La scacchiera geopolitica

La scacchiera geopolitica

L’Occidente di Obama è arroccato. Il Nobel della Pace accettato sulla fiducia a inizio del primo mandato, in omaggio al colore della sua pelle, è stato il sigillo di un’America che si crogiola nella bellezza del suo giardino di casa (del quale anche la Grande Bellezza di Roma fa a suo buon merito parte). Lungi dalla aspettative del pacifismo integrale, pronto sul piede di “guerra” contro l’intervento americano in Siria, all’arretrare degli States dallo scenario mondiale non corrisponde affatto una maggior “pace”.

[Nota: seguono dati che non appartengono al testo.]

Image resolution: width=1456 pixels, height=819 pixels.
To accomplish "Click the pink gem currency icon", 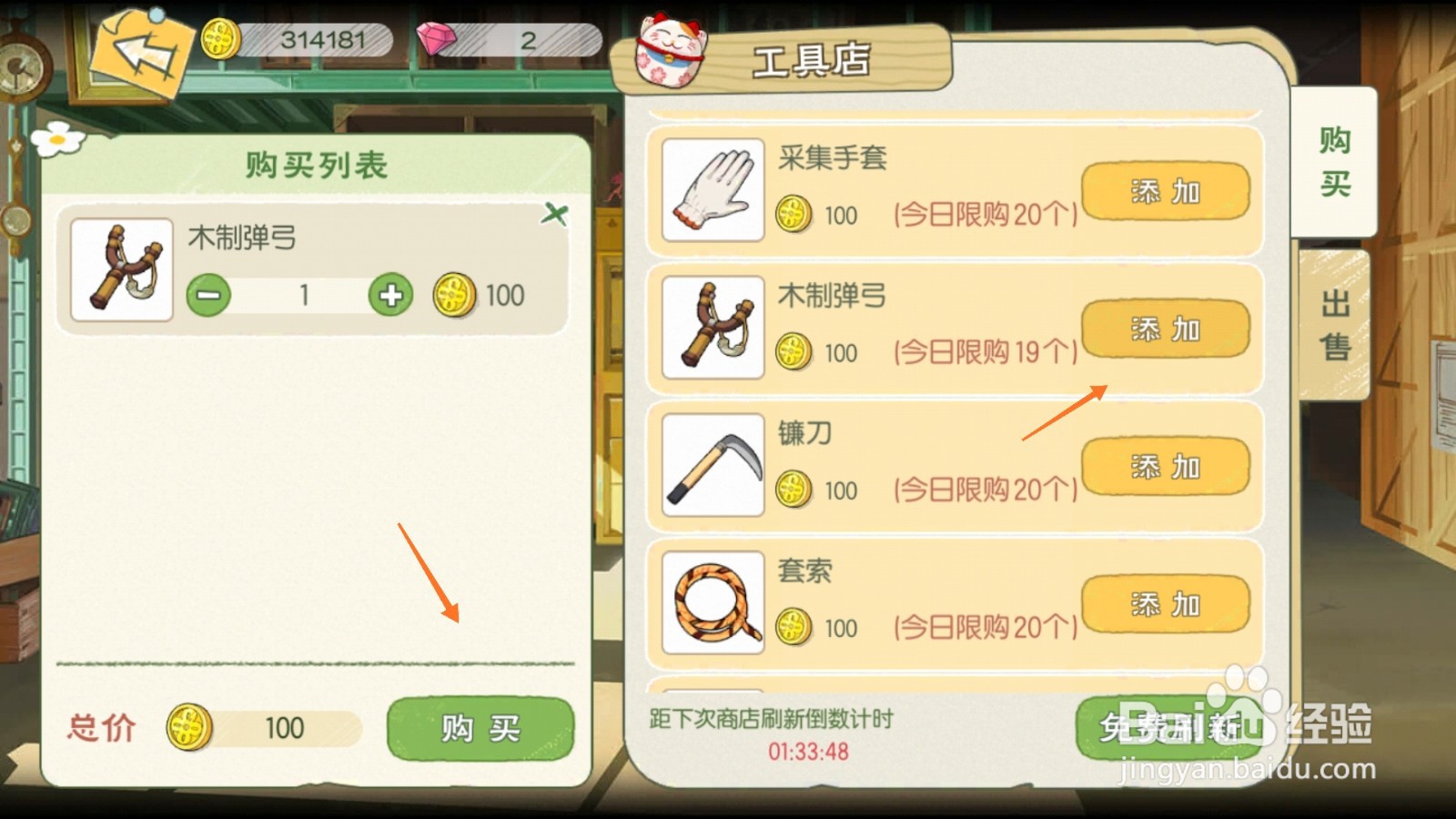I will point(436,39).
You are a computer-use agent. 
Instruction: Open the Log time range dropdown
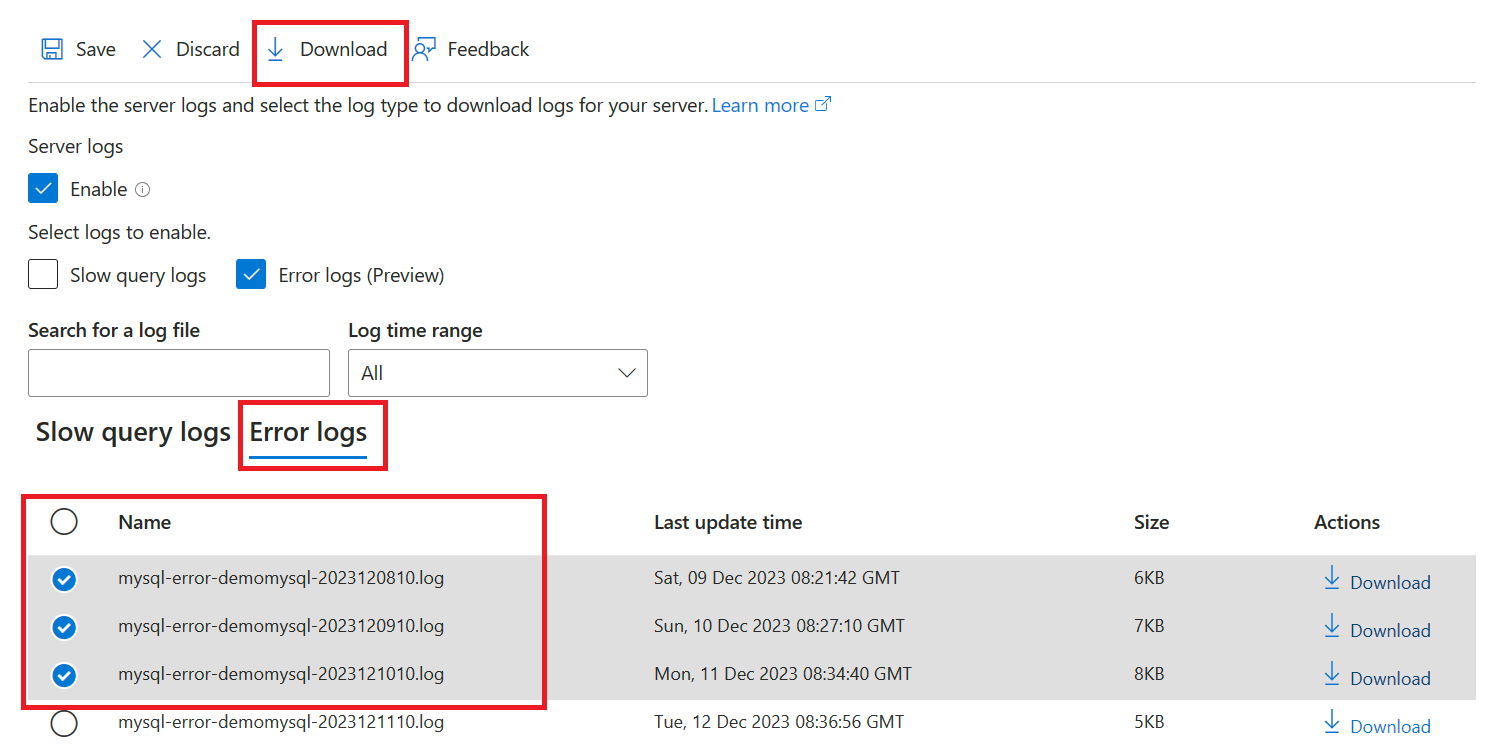[x=497, y=373]
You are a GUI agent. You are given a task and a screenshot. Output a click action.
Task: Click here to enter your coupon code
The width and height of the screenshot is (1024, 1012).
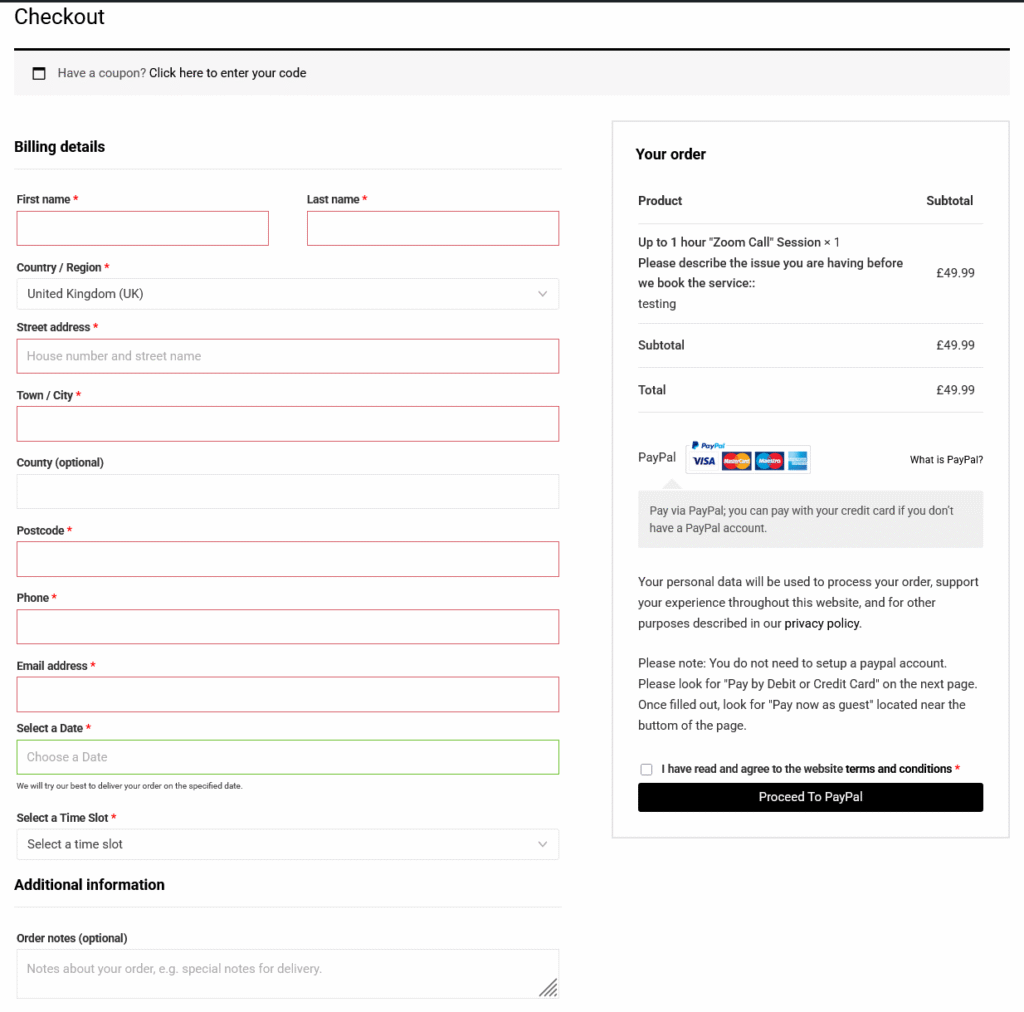228,73
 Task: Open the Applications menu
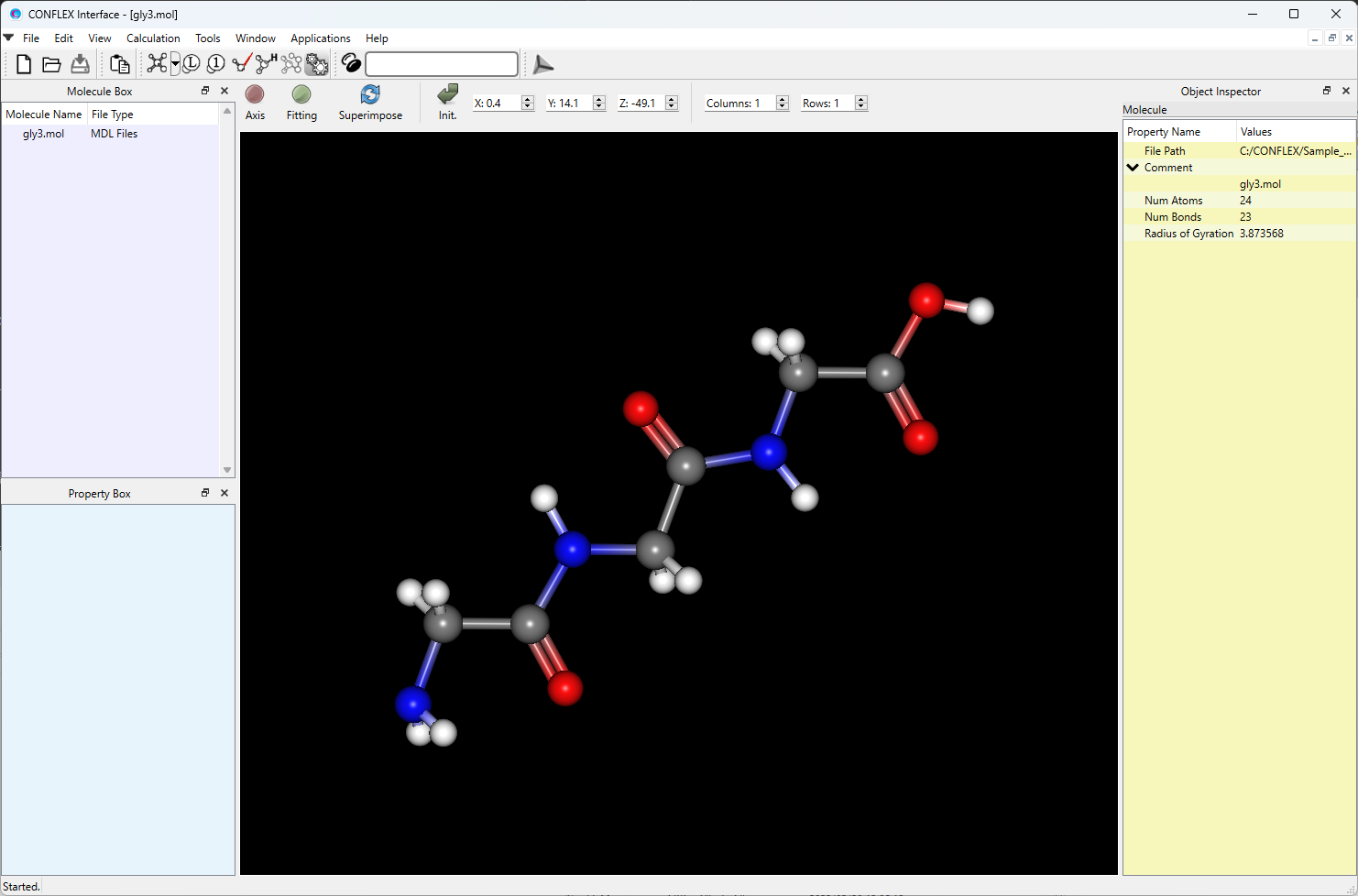pos(320,38)
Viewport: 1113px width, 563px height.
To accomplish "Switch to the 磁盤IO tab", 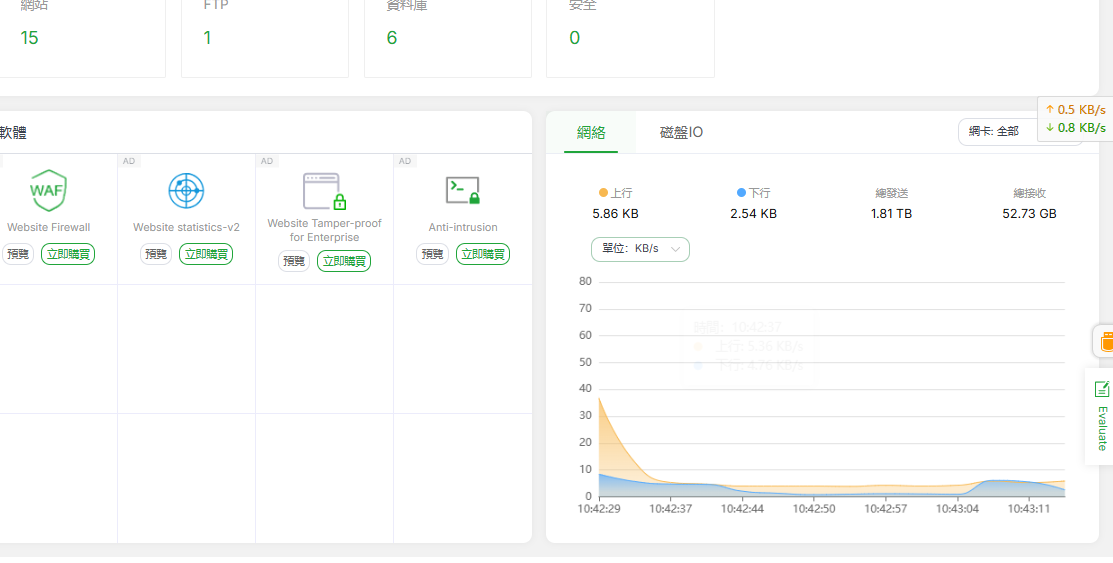I will pos(681,132).
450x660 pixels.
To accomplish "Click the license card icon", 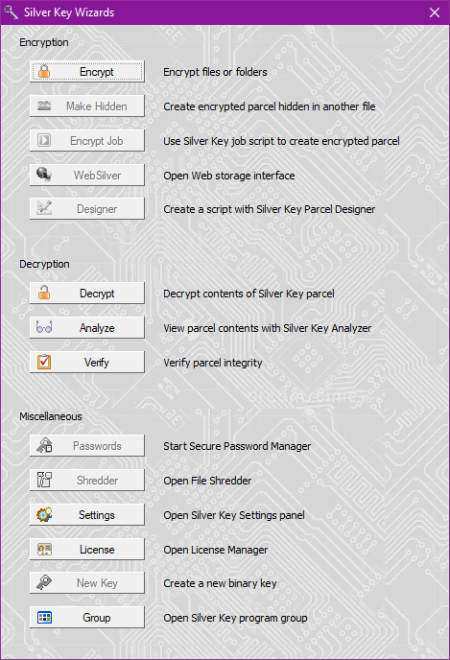I will 44,549.
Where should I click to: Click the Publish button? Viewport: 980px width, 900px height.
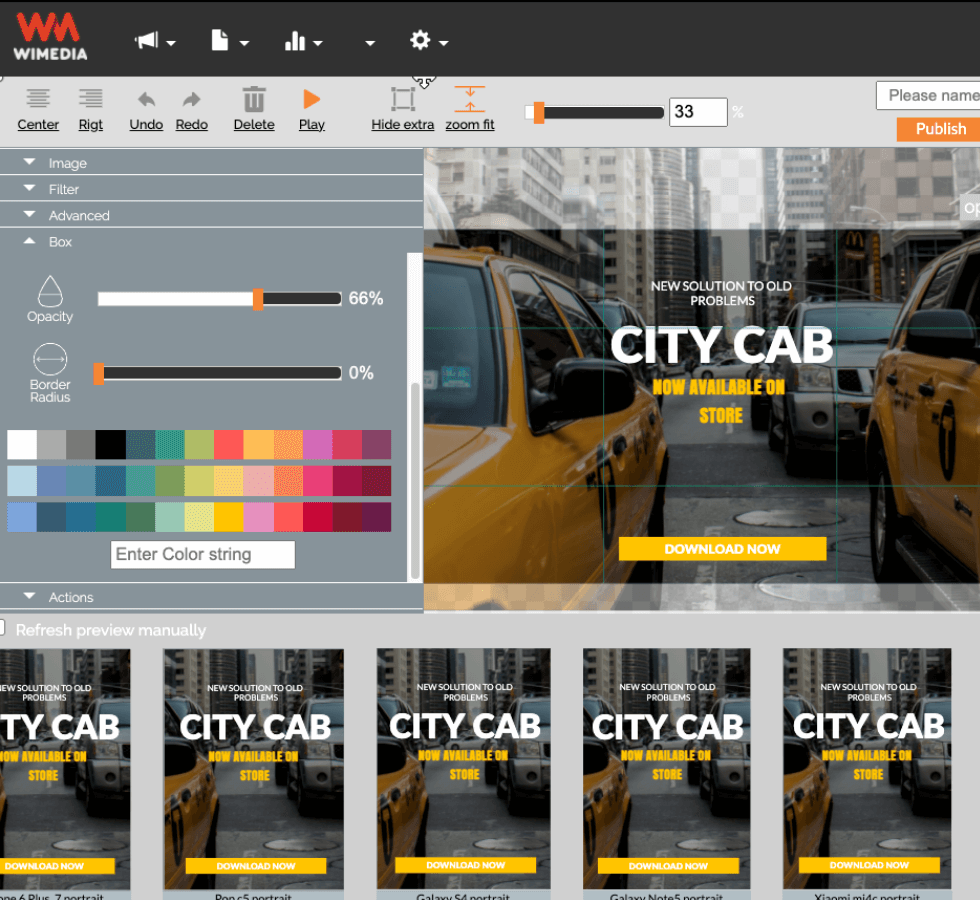click(940, 129)
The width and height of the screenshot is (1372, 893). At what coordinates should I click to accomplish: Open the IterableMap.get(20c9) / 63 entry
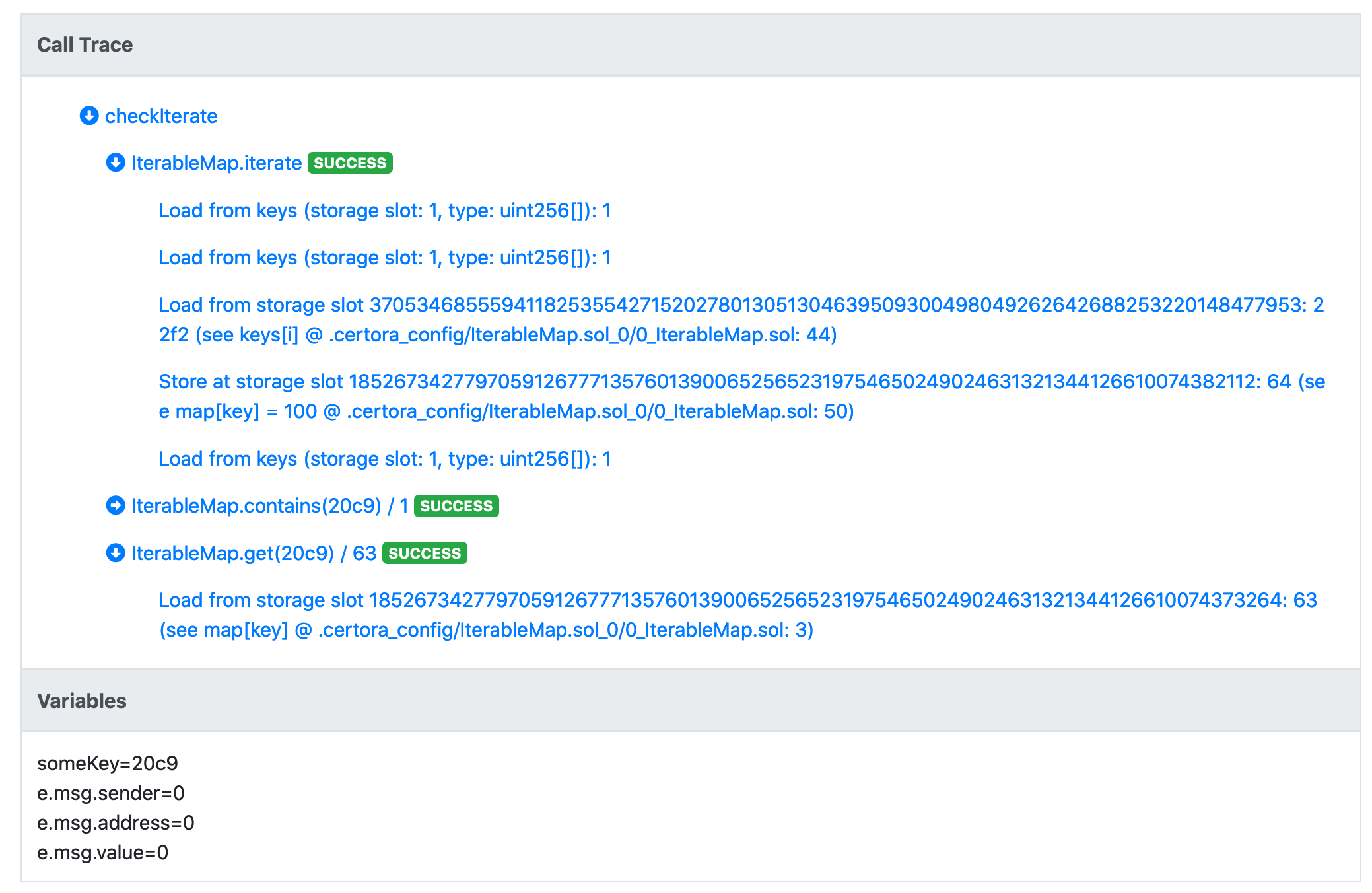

In questo vuoto, oltre all’offensiva del terrorismo, maggiore spazio trova in particolare la Russia di Putin che, senza i timori né le remore che con fantasia si immaginava dovesse avere lo sconfitto della Guerra fredda, prosegue la sua normale politica di potenza imperiale. Pensiamo che cosa potrebbe succedere se un Governo sotto l’orbita americana venisse colpito da una rivolta come quella di Kiev: altro che secessione, interverrebbero subito le truppe a fianco del Governo legittimo! Pertanto non pare serio, dopo aver separato il Kosovo dalla Serbia, sostenere che la Crimea, russa fino alla sbornia di Kruscev negli anni Cinquanta, non possa rientrare in Russia. All’arrocco occidentale Mosca risponde muovendo la Regina.

Non hanno senso le sanzioni, men che meno lo hanno imposte da un’America in ritirata al continente europeo che legami con la Russia ne ha e intende continuare ad averne in entrambe le direzioni: i nostri investimenti là e i loro qua. Sarebbe proprio l’Ucraina, e su questo non posso non concordare con Romano Prodi e il suo articolo apparso mesi orsono sul New York Times, a beneficiare di uno spazio integrato e di un’Europa più larga e partner della Russia. Fatto sta che mentre Obama si arrocca nella sua abbondanza energetica, l’Europa nelle sue fobie nazionaliste, la Russia di Putin incassa ciò che le spetta che non è nient’altro che l’influenza verso i suoi cittadini vicini di casa.

Gli sviluppi recenti ci stanno mostrando quanto ai titoli degli interventi occidentali non corrisponda un efficace successo. Abbattuto il Governo democraticamente eletto di Yanukovich, l’Ucraina si trova senza la Crimea che a quel colpo di stato si è sottratta. Abbattuti Gheddafi, Mubarak e Saddam ci si è trovati l’offensiva del terrorismo e la parcellizzazione settaria dell’Islam, ben lontana dall’essere la soluzione al tema della transizione delle società islamiche. Rimane solo Assad a suggellare la pace con la Russia e la distensione dei rapporti con l’Iran.  La storia di questi anni sta smontando diverse delle tesi che con faciloneria venivano avanzate negli anni di Bush, ma non sta consentendo al dibattito occidentale di uscire dalla tesi manichea di bene contro male e pace contro guerra: su questa china di analisi politicamente corretta l’Occidente ha imboccato la strada giusta per perdere punti nello scacchiare mondiale a vantaggio di potenze più smart che procedono con cauta spregiudicatezza nell’esercitare il proprio potere all’interno dei propri spazi geopolitici.

Il viaggio di Obama in Europa è stato un modo per perlustrare e rianimare le truppe, in ritirata su un fronte interno che non vuole investire negli eserciti, e i confini orientali dell’Impero occidentale, al quale per nostra fortuna apparteniamo, per uscire dall’arrocco e sfidare a viso aperto la Regina russa di Putin.